Acredita que está caminhando em direção ao que deseja.

Mas, quando olha para trás, percebe que suas escolhas não construíram o sonho que dizia ter.

Pergunte a qualquer pessoa:

Qual é o seu sonho de vida?

Muitos responderão algo parecido:

“Quero viajar.”

“Quero morar na praia.”

“Quero ter paz.”

“Quero encontrar alguém que me ame.”

“Quero ser feliz.”

São sonhos legítimos. Humanos. Simples. Mas o problema é que, muitas vezes, a vida prática dessa pessoa não aponta para esse destino.

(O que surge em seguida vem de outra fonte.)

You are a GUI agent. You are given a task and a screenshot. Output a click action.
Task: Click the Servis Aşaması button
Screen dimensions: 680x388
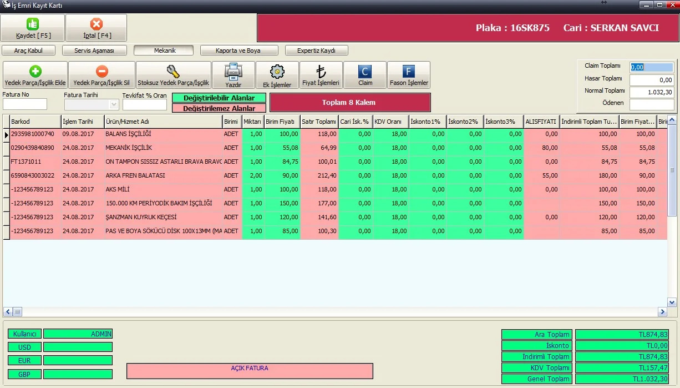[94, 51]
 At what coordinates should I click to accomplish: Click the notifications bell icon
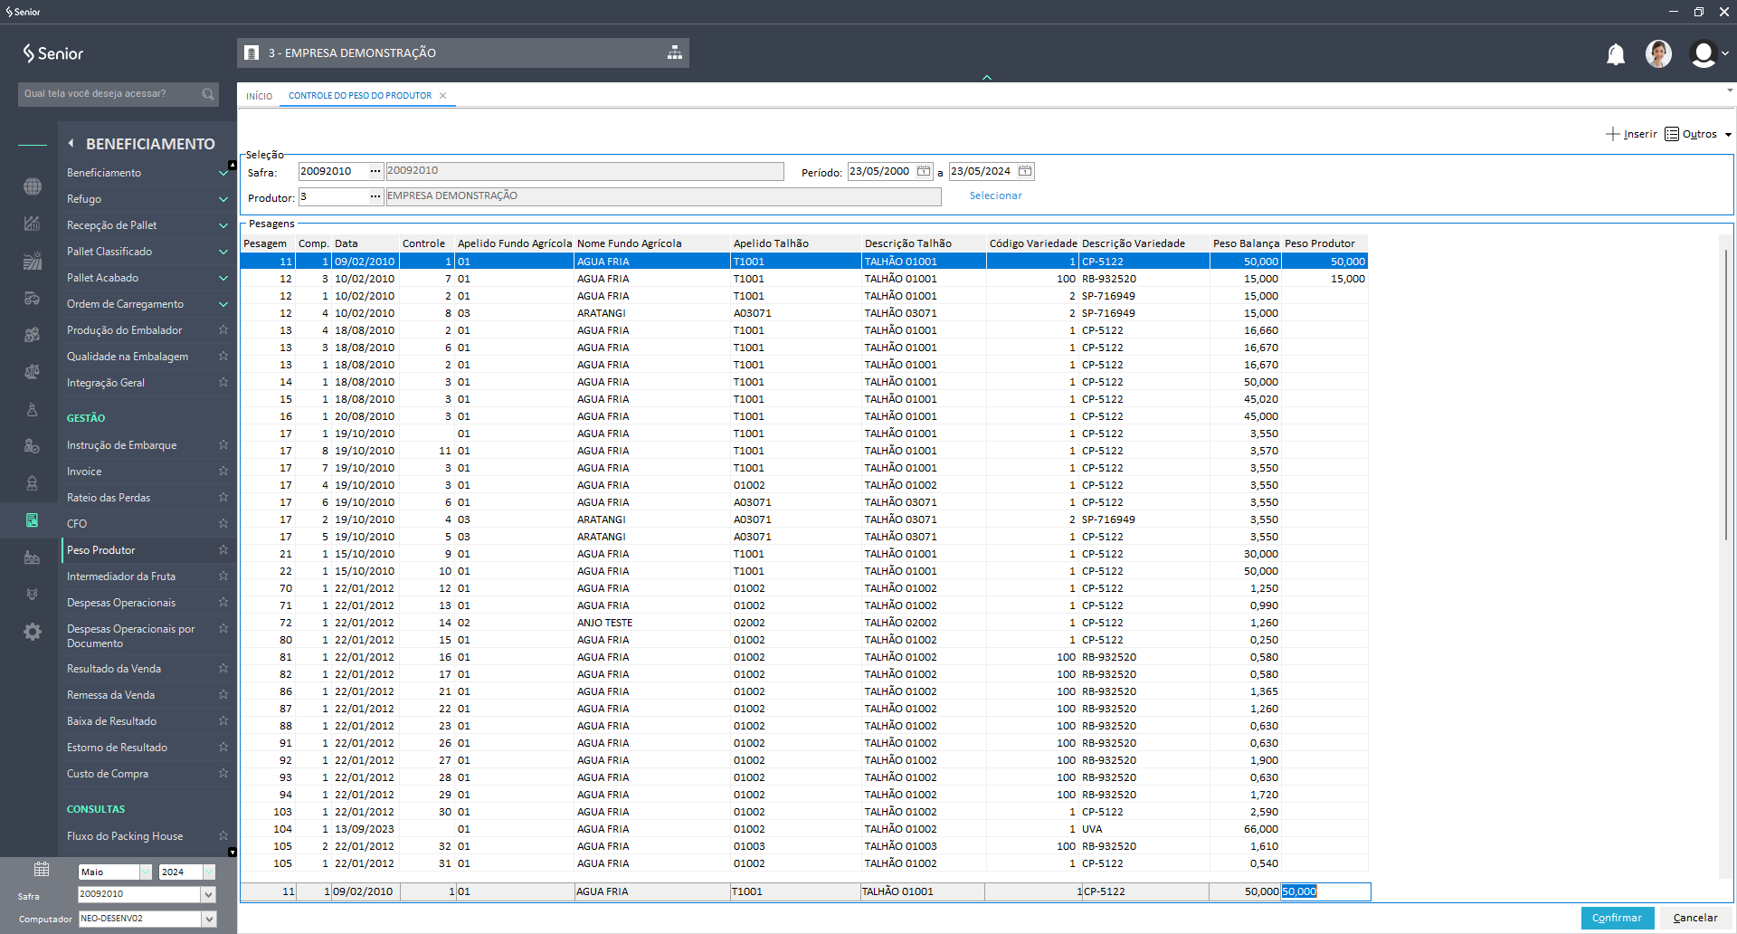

Ela quer paz, mas alimenta conflitos.

Quer amor, mas se envolve em relações que machucam.

Quer liberdade, mas vive presa à opinião dos outros.

Quer felicidade, mas repete escolhas que produzem sofrimento.

Então surge uma pergunta importante:

Será que desejamos aquilo que dizemos desejar?

Ou será que, em algum lugar mais profundo de nós, existem medos, culpas, feridas e padrões antigos conduzindo nossas decisões?

Talvez o maior desafio da vida não seja descobrir o que queremos.

Talvez seja perceber por que, tantas vezes, caminhamos contra aquilo que dizemos querer.

Porque o sonho declarado nem sempre é o desejo verdadeiro.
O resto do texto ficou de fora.